The article doesn't say. I suspect that the capture craft would then have to deorbit itself and the captured sat which makes it a multi-billion dollar waste. If it can at least capture several large objects prior to deorbiting it might not be such a terrible waste.
piperTom
I expect the targets will be tumbling. What happens when you spear a big object tumbling? The deOrbit vehicle winds up (literally!) spinning on the end of its tether like the rock in David's sling. Now what? Maybe it's still possible to apply thrust, but I like to know how the developers intend to deal with the problem.
Bob Flint
Instead of harpooning it, punch it out of orbit down toward the earth, let the denser air disintegrate them. If you miss, the shot would still direct earthward and also have to disintegrate. Or maybe just the orbital tugboat approach, and nudge it towards a burn. Either way your clean-up machine still needs to get up, and be able to move around, and maybe it can even feed off of the scrap.
Gregg Eshelman
How about micro-sats with a thick, sticky pad that can conform to the target? Give the micro-sats a control system with enough RCS fuel to aim and hold the target to point a small solid rocket motor retrograde. Once the thing reaches the right point in orbit so it'll splash instead of crash, fire the rocket then wait. Sticking it onto a point of balance so the rocket won't set it spinning would be a *ahem* sticking point. An alternate method would be to have the sticky part on the end of a tether then unreel it prograde from the target so that when the rocket fires any twist of the target being pulled off center won't have much effect. A possible problem there would be ripping pieces off the target. What has to be done is to just lower the perigee enough so that the atmosphere will finish the job of bringing the debris down.
Slowburn
In theory once you harpoon a satellite and bring it to a much lower altitude you could use the tether to finish deorbiting the prey and fling the hunter back up to use an additional harpoon on further prey.
Rob Tillaart
All that debris has kinetic energy. E= 0.5 m v^2
Why not harvest that too? Could speed up the catcher (higher orbit?)
Slowburn
@ Rob Tillaart
Too avoid generating more pieces of debris you have to match the velocity of the piece you are capturing pretty closely so there won't be the energy differential to work with.
anthodyd
Rather than sending stuff out of orbit piecemeal, keep the pieces together in a relatively more manageable aggregated unit that could then be de-orbited to a preassigned surface area.
Should such an area be the Russian steppes, the Australian outback or USA desert, the salvage value would go considerably far in recouping the expense of the harvest.
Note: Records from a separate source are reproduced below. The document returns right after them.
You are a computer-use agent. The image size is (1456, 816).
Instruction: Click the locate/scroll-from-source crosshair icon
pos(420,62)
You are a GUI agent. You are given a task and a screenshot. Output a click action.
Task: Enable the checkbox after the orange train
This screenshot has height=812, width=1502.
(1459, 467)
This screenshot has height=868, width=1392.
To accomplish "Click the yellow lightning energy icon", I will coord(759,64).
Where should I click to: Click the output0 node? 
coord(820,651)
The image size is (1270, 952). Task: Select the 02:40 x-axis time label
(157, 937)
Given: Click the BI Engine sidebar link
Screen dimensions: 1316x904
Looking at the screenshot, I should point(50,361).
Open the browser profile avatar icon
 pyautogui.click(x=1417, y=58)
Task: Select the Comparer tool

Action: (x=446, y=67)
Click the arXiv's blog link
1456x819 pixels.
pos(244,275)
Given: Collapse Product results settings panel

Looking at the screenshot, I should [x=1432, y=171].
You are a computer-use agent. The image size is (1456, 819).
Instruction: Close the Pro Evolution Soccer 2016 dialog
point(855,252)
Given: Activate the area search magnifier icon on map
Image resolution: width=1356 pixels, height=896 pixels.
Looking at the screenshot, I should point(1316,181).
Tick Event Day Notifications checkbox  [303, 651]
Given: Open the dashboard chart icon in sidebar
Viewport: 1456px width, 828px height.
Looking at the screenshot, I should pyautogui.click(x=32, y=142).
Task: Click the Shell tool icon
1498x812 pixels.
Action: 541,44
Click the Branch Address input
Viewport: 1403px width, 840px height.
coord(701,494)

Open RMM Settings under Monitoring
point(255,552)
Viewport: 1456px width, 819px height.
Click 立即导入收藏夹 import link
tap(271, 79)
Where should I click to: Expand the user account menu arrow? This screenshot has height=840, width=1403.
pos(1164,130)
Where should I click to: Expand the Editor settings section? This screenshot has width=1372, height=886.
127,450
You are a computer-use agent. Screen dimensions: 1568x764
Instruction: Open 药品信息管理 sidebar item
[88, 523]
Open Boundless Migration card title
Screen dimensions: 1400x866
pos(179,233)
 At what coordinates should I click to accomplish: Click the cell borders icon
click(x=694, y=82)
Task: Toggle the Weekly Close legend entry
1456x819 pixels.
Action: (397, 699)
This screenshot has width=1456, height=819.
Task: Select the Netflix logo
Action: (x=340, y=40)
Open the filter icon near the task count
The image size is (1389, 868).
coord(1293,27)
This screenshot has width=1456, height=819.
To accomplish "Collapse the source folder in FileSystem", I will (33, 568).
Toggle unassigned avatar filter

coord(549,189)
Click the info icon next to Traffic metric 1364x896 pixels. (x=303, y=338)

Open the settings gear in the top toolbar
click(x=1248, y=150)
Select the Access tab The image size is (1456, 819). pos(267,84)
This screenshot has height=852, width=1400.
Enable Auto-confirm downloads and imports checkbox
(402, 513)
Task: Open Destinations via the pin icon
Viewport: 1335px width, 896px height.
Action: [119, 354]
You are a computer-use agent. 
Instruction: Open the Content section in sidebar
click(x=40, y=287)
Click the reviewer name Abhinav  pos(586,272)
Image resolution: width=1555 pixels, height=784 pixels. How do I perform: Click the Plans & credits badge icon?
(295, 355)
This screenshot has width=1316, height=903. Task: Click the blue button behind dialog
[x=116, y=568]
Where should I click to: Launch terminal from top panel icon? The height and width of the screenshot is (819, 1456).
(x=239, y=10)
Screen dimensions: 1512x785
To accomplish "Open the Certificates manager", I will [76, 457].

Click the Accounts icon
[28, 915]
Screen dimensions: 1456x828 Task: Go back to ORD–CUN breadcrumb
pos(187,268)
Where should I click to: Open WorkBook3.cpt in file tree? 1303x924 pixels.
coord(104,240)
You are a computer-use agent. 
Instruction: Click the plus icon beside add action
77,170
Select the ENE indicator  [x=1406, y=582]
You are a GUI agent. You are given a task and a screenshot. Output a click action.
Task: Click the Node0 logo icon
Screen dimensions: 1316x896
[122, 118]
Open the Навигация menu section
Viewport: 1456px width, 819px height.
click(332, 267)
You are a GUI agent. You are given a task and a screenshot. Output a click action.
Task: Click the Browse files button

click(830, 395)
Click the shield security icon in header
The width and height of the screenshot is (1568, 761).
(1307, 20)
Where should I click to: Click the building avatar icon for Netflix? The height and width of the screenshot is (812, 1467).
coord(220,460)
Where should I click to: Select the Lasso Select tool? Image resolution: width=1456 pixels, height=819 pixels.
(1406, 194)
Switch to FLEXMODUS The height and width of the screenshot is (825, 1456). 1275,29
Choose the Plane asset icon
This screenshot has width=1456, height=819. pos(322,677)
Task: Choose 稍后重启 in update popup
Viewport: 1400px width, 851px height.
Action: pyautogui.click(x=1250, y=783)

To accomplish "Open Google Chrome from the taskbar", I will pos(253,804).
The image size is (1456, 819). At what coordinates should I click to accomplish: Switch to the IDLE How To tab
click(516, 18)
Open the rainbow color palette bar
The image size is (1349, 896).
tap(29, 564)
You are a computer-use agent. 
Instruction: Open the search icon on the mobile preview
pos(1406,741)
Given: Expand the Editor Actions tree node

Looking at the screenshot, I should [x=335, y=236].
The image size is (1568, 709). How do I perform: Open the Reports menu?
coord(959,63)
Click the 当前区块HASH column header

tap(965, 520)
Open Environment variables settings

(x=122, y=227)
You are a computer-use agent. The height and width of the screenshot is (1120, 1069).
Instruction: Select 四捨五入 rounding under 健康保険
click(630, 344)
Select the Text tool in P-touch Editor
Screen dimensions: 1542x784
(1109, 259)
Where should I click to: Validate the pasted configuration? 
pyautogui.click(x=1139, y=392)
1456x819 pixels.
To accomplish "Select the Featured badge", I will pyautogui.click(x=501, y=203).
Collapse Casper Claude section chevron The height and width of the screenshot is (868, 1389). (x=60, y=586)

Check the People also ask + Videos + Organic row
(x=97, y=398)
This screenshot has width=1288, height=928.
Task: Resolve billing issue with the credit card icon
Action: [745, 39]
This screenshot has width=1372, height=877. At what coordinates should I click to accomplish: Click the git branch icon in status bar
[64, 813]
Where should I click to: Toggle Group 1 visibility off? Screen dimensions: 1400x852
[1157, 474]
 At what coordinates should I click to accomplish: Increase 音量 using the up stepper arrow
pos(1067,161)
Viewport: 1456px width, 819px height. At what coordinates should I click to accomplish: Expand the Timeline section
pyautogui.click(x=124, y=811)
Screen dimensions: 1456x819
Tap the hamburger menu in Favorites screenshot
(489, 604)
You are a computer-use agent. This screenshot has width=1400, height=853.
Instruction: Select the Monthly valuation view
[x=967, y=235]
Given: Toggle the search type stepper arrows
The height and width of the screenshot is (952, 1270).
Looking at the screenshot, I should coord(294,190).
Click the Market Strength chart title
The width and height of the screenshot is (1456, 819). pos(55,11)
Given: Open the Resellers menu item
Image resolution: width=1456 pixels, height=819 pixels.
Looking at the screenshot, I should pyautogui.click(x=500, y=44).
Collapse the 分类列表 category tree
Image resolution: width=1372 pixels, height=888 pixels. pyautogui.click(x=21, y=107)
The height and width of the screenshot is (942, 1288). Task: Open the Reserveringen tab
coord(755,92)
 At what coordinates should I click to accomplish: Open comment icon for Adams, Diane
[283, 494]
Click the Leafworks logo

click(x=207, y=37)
Incorporate a retro-rocket module with parachutes on a tether, and the hazard below would be diminished, not to mention how the debris could be inspected.
The effort should pay off in research, that said debris would reveal the failures (or success) of the past. Beyond answering open questions about past performance, the salvaged hi-tech material would contribute to future missions.
Slowburn
@ anthodyd
With the exception of titanium spheres most of the stuff will burn up during reentry.